Grading, outside of the foundation was never water proofed before back filling, lack of gutters with proper length down spouts, may need a french drain outside, dehumidifyer in the basement.


----------



## TheSrProgrammer (Mar 7, 2016)

joecaption said:


> So have you figured what what causing all these issues and addressed that yet?
> No way would I be trying to save the drywall to save a few dollars.
> Pulled some of the drywall off to see how they built out the walls?
> Whole lot of things can be causing this.
> Grading, outside of the foundation was never water proofed before back filling, lack of gutters with proper length down spouts, may need a french drain outside, dehumidifyer in the basement.


My theory is that the temperature differential in the room, which has a wood burning stove, caused the excessively warm air to rapidly cool at the surface of the drywall, forming water droplets/vapor behind the wallpaper. The issue then was that the wall wasn't able to breathe properly with the wallpaper covered in this vinyl wallpaper that was also painted. The combination of this moisture along with the gorilla snot wallpaper glue gave the mold a great place to take hold.

That's my theory at this point. I don't have any evidence that there is a downspout/flashing/caulking/roof issue. If you have any ideas for how I can check some of these things in greater detail, I'd be very appreciative.

-TheSrProgrammer


----------



## chemman (Apr 2, 2012)

I found something similar in my house. An interior wall that was used as a ventilation return had heavy vinyl wallpaper on both faces and I found exactly the same mold/mildew underneath when the wallpaper was pulled up. I assumed that same cause as you, the great temperature difference caused condensation under the vinyl. The area affected was fairly small so I cleaned up the bare drywall a bleach based spray cleaner. Take my advice as well as others, do not waste your time trying to save drywall. The time and effort difference, whether you diy or pay someone, between repairing and replacing is just too great. Plus you'll get the opportunity to air seal and upgrade insulation in exterior wall. Good Luck!


----------



## TheSrProgrammer (Mar 7, 2016)

chemman said:


> I found something similar in my house. An interior wall that was used as a ventilation return had heavy vinyl wallpaper on both faces and I found exactly the same mold/mildew underneath when the wallpaper was pulled up. I assumed that same cause as you, the great temperature difference caused condensation under the vinyl. The area affected was fairly small so I cleaned up the bare drywall a bleach based spray cleaner. Take my advice as well as others, do not waste your time trying to save drywall. The time and effort difference, whether you diy or pay someone, between repairing and replacing is just too great. Plus you'll get the opportunity to air seal and upgrade insulation in exterior wall. Good Luck!


I'm starting to question whether saving the drywall is an advisable approach as well. It's been some 24 hours and the drywall still has a moldy smell to it. I've been told I can use the Zinsser Perma-White product and that it should most likely be sufficient. The same person also said BIN from Zinsser should handle any of the smell.

At the end of the day, with the great investment in time and $$$ made, I want it done right. I don't want it to smell at all, and I definitely don't want a recurring problem of any kind. With that said, I have some concerns about replacing drywall.

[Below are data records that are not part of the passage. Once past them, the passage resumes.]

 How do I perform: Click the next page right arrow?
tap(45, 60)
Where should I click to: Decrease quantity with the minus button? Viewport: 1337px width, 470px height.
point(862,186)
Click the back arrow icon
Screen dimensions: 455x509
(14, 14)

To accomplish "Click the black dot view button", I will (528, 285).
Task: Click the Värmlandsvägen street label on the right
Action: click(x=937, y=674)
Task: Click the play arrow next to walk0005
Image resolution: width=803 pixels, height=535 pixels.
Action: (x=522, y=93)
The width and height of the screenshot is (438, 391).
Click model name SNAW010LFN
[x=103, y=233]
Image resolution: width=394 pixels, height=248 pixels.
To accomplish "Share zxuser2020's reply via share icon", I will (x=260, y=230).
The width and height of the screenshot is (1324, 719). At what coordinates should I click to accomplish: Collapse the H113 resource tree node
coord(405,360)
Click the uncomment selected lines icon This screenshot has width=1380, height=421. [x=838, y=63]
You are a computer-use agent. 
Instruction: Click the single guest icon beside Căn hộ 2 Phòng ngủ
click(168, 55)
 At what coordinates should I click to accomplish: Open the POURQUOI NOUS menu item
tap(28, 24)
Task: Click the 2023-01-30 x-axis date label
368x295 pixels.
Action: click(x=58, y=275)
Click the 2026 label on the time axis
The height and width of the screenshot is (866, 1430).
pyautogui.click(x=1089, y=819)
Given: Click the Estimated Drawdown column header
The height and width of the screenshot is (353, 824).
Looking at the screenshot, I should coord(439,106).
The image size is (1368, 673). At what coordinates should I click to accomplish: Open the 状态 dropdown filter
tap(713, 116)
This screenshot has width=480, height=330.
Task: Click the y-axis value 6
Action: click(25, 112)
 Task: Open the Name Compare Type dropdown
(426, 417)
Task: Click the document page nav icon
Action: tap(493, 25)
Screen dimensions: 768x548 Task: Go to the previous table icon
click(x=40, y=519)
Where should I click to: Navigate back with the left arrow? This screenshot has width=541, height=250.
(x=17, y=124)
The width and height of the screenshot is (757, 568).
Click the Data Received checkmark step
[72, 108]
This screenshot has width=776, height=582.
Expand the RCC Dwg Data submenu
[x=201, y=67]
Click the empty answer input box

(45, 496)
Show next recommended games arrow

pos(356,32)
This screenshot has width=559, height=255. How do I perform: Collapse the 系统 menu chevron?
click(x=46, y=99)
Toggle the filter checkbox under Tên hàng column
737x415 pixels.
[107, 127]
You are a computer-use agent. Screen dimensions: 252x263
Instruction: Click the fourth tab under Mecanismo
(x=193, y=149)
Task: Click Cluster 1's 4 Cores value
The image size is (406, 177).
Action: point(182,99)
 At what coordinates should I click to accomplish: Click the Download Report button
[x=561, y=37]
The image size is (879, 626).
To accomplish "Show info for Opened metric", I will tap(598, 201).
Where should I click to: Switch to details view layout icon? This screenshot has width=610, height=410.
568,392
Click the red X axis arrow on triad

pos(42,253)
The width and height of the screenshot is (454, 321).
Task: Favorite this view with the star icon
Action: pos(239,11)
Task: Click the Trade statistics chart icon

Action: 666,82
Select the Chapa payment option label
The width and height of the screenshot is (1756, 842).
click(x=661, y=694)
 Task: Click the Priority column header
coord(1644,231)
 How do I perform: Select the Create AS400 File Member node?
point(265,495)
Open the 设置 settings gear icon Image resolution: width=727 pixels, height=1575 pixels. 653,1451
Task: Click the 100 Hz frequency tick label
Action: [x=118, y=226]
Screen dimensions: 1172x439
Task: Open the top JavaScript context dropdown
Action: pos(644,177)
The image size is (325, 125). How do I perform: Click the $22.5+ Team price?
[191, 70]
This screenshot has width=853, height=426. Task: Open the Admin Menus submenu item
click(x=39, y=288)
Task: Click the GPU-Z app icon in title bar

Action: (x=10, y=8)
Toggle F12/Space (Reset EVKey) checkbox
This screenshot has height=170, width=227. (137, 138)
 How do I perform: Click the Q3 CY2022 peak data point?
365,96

1) I don't have a truck, and drywall sheets are rather large to transport.
2) I have never hung drywall before.
3) Replacing drywall behind the hot water heaters may be a real PITA. I don't even know how I'd manage to do that properly or how to get them detached from the drywall.
4) I'm concerned I wouldn't be able to start and complete the job in sufficient time to not expose the interior of the home to the elements - it's winter, you know.
5) If I open the walls and find a bigger issue, I'd be both glad and disappointed, and that is reason enough to make one pause for a moment. Hmm.
6) Referencing point 2, I'm quite concerned that the finished product will be below standard in what it should be. I'm anal as hell with my work, but I'm just not skilled at house repairs yet.

Basically, I'm afraid to go to that extent and remove the drywall, even though the evidence may support that being the better option. Hmm.


----------



## Gary in WA (Mar 11, 2009)

Welcome to the forums!

Could you describe the exterior wall make-up, please? Vinyl covering is a vapor barrier, as you found. Worse is not extending it down to the sub-floor or up to the ceiling- behing the trim- leaving avenues for interior air to mitigate. Where are you located? Is there another poly vb under the drywall? Wallpaper paste has organic material that does mold, as does the paper covering on the drywall (no way to completely clean it, IMHO).

Gary


----------



## TheSrProgrammer (Mar 7, 2016)

Gary in WA said:


> Welcome to the forums!
> 
> Could you describe the exterior wall make-up, please? Vinyl covering is a vapor barrier, as you found. Worse is not extending it down to the sub-floor or up to the ceiling- behing the trim- leaving avenues for interior air to mitigate. Where are you located? Is there another poly vb under the drywall? Wallpaper paste has organic material that does mold, as does the paper covering on the drywall (no way to completely clean it, IMHO).
> 
> Gary


The exterior is a field stone. See pictures.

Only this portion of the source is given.